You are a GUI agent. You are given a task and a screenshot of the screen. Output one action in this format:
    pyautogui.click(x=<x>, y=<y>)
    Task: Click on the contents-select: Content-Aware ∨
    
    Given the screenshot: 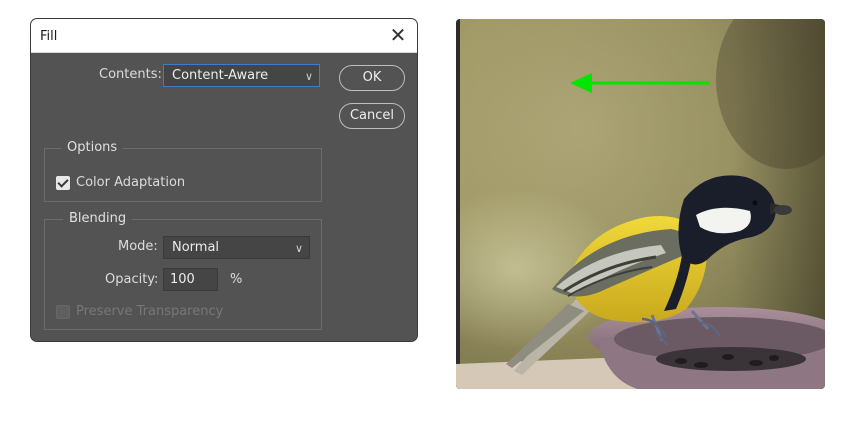 What is the action you would take?
    pyautogui.click(x=242, y=76)
    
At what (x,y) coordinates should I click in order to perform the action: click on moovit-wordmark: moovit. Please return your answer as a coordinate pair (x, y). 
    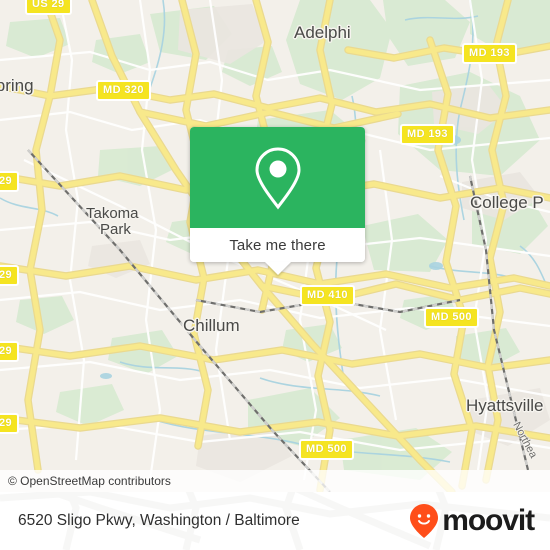
    Looking at the image, I should click on (488, 520).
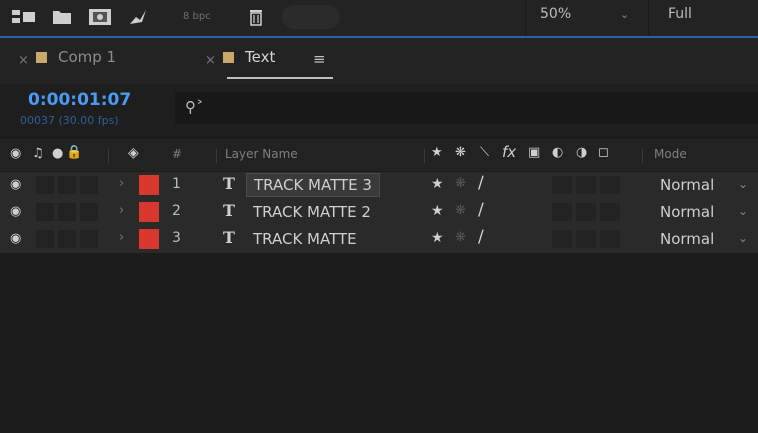  I want to click on frame-count: 00037 (30.00 fps), so click(70, 120).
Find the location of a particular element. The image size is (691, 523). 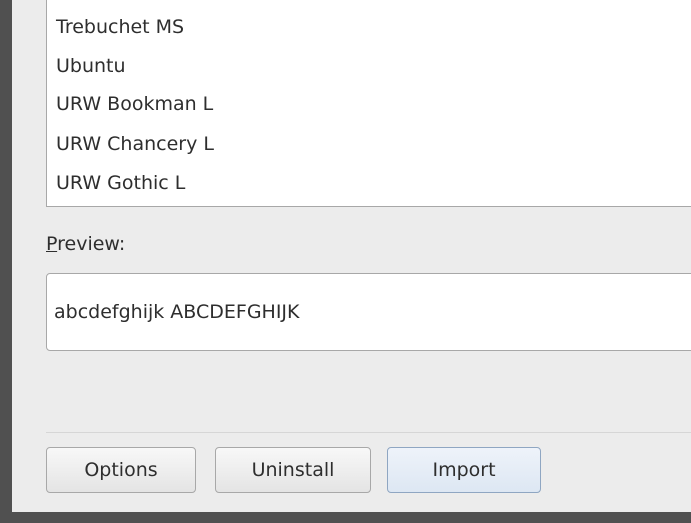

window-bottom-border is located at coordinates (346, 518).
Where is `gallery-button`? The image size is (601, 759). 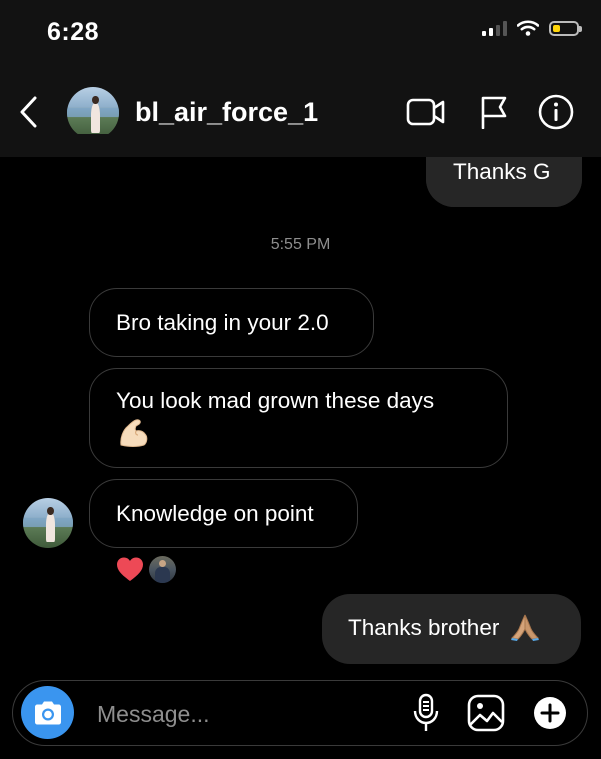 gallery-button is located at coordinates (486, 713).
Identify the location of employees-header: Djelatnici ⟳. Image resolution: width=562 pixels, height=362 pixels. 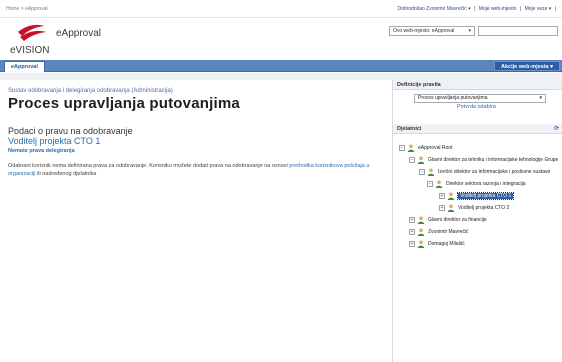
(478, 129).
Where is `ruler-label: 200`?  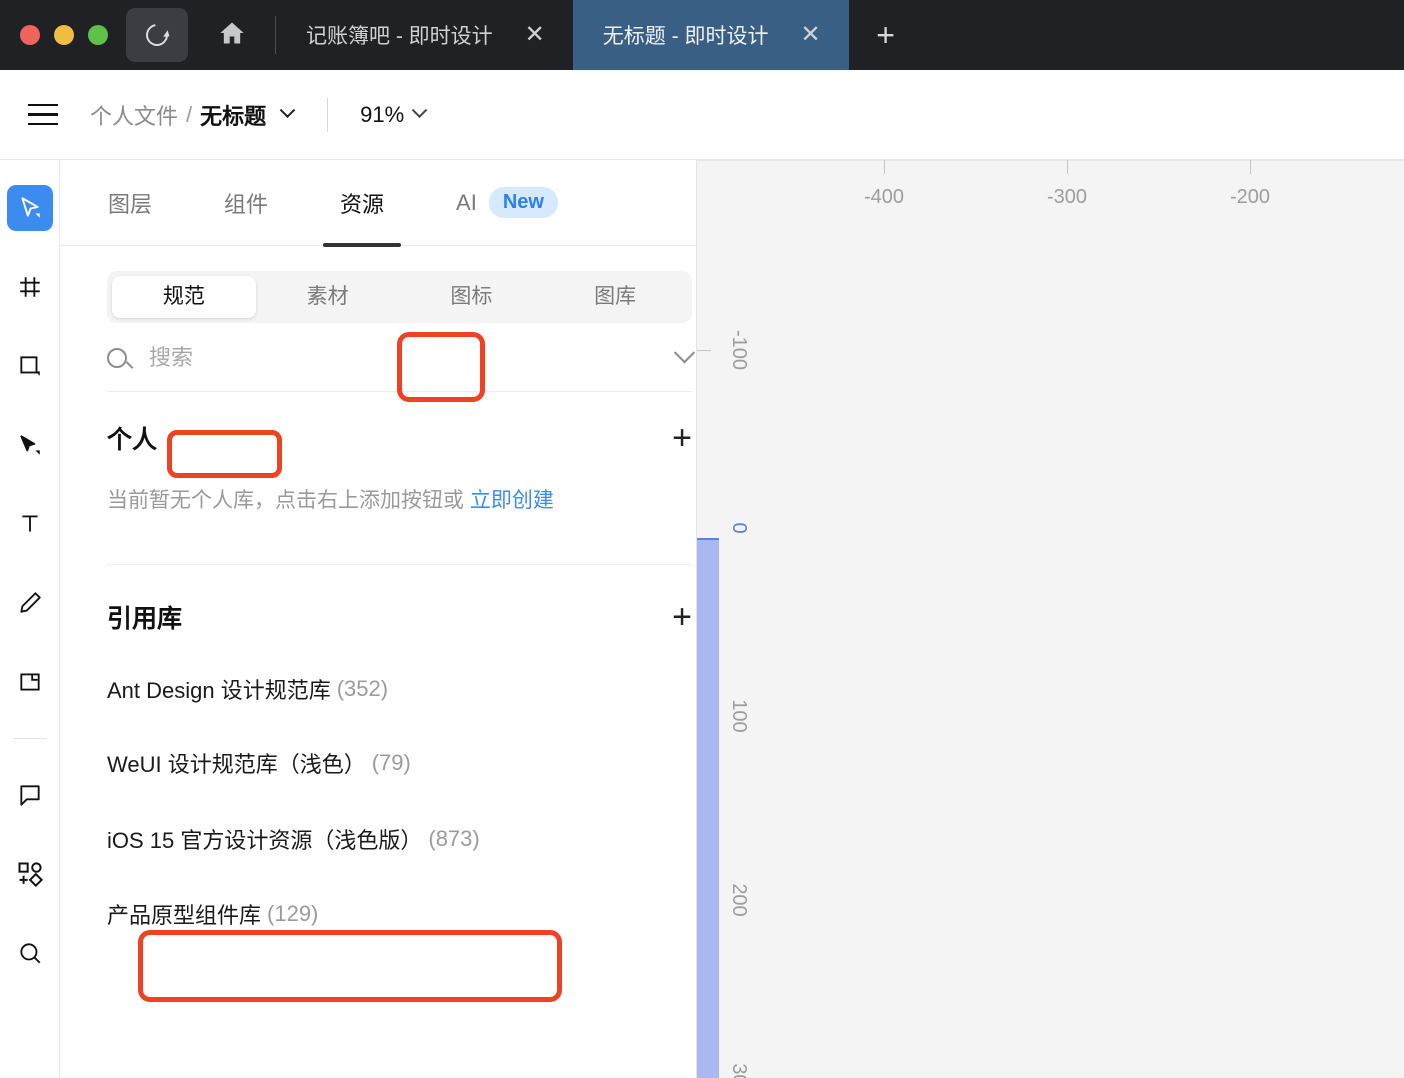
ruler-label: 200 is located at coordinates (739, 900).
= = = = = = =
▶ Action item: Select every line of the records that contains the string "should" and copy it out. Case counts.

▶ Solution to this task:
At what (x,y) coordinates should I click in order to perform the action: click on moovit-wordmark: moovit. Please return your answer as a coordinate pair (x, y). 
    Looking at the image, I should click on (488, 520).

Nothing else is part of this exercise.